Provided material START

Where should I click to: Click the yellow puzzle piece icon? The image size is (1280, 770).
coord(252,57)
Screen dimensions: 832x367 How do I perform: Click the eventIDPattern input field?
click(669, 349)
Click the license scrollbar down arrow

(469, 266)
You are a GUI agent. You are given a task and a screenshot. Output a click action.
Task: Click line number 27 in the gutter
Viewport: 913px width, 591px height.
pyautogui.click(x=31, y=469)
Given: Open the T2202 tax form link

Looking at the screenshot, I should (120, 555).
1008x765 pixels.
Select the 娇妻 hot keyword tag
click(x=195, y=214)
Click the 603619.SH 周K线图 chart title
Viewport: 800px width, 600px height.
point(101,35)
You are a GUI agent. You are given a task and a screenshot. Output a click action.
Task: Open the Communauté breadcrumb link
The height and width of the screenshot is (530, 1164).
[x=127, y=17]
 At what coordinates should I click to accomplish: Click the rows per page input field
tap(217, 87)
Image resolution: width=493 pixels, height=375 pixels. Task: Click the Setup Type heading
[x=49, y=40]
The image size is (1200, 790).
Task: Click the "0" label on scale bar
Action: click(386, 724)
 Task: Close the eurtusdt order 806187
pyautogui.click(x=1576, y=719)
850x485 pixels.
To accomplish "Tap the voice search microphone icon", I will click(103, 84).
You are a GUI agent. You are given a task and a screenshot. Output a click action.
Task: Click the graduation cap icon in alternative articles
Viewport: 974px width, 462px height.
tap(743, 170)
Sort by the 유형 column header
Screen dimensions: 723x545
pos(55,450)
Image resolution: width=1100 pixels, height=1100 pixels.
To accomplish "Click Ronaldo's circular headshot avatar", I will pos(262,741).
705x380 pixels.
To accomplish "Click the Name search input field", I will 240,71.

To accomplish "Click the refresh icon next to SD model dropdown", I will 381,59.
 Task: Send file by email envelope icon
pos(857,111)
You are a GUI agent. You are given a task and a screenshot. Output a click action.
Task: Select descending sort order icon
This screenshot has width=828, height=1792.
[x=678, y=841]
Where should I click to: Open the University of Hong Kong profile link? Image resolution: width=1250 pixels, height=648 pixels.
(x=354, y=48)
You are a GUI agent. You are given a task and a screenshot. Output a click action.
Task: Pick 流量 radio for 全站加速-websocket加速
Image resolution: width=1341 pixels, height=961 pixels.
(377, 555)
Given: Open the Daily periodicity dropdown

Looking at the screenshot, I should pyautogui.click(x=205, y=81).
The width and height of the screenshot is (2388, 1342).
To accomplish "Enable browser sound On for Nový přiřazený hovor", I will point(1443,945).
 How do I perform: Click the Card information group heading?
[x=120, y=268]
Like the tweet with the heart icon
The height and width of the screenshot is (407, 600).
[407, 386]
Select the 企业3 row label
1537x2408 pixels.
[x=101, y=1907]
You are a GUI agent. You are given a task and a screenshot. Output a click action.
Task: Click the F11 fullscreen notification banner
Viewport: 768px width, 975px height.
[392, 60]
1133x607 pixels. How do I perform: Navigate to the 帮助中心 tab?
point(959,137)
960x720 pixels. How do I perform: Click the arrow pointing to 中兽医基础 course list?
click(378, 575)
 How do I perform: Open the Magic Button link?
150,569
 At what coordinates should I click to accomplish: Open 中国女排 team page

Provided material END

__Task goal__
What is needed is an exact transcription of all the data.

__Exercise result__
Where should I click to: Click the yellow puzzle piece icon? The image size is (1280, 770).
coord(252,57)
Screen dimensions: 832x367 How do I perform: Click the eventIDPattern input field?
click(669, 349)
Click the license scrollbar down arrow

(469, 266)
You are a GUI agent. You are given a task and a screenshot. Output a click action.
Task: Click line number 27 in the gutter
Viewport: 913px width, 591px height.
pyautogui.click(x=31, y=469)
Given: Open the T2202 tax form link

Looking at the screenshot, I should (120, 555).
1008x765 pixels.
Select the 娇妻 hot keyword tag
click(x=195, y=214)
Click the 603619.SH 周K线图 chart title
Viewport: 800px width, 600px height.
point(101,35)
You are a GUI agent. You are given a task and a screenshot. Output a click action.
Task: Open the Communauté breadcrumb link
The height and width of the screenshot is (530, 1164).
[x=127, y=17]
 At what coordinates should I click to accomplish: Click the rows per page input field
tap(217, 87)
Image resolution: width=493 pixels, height=375 pixels. Task: Click the Setup Type heading
[x=49, y=40]
The image size is (1200, 790).
Task: Click the "0" label on scale bar
Action: click(386, 724)
 Task: Close the eurtusdt order 806187
pyautogui.click(x=1576, y=719)
850x485 pixels.
To accomplish "Tap the voice search microphone icon", I will click(103, 84).
You are a GUI agent. You are given a task and a screenshot. Output a click action.
Task: Click the graduation cap icon in alternative articles
Viewport: 974px width, 462px height.
tap(743, 170)
Sort by the 유형 column header
Screen dimensions: 723x545
pos(55,450)
Image resolution: width=1100 pixels, height=1100 pixels.
To accomplish "Click Ronaldo's circular headshot avatar", I will pos(262,741).
705x380 pixels.
To accomplish "Click the Name search input field", I will 240,71.

To accomplish "Click the refresh icon next to SD model dropdown", I will 381,59.
 Task: Send file by email envelope icon
pos(857,111)
You are a GUI agent. You are given a task and a screenshot. Output a click action.
Task: Select descending sort order icon
This screenshot has width=828, height=1792.
[x=678, y=841]
Where should I click to: Open the University of Hong Kong profile link? Image resolution: width=1250 pixels, height=648 pixels.
(x=354, y=48)
You are a GUI agent. You are given a task and a screenshot. Output a click action.
Task: Pick 流量 radio for 全站加速-websocket加速
Image resolution: width=1341 pixels, height=961 pixels.
(377, 555)
Given: Open the Daily periodicity dropdown

Looking at the screenshot, I should pyautogui.click(x=205, y=81).
The width and height of the screenshot is (2388, 1342).
To accomplish "Enable browser sound On for Nový přiřazený hovor", I will point(1443,945).
 How do I perform: Click the Card information group heading?
[x=120, y=268]
Like the tweet with the heart icon
The height and width of the screenshot is (407, 600).
[407, 386]
Select the 企业3 row label
1537x2408 pixels.
[x=101, y=1907]
You are a GUI agent. You are given a task and a screenshot. Output a click action.
Task: Click the F11 fullscreen notification banner
Viewport: 768px width, 975px height.
[392, 60]
1133x607 pixels. How do I perform: Navigate to the 帮助中心 tab?
point(959,137)
960x720 pixels. How do I perform: Click the arrow pointing to 中兽医基础 course list?
click(378, 575)
 How do I perform: Open the Magic Button link?
150,569
 At what coordinates should I click to accomplish: Open 中国女排 team page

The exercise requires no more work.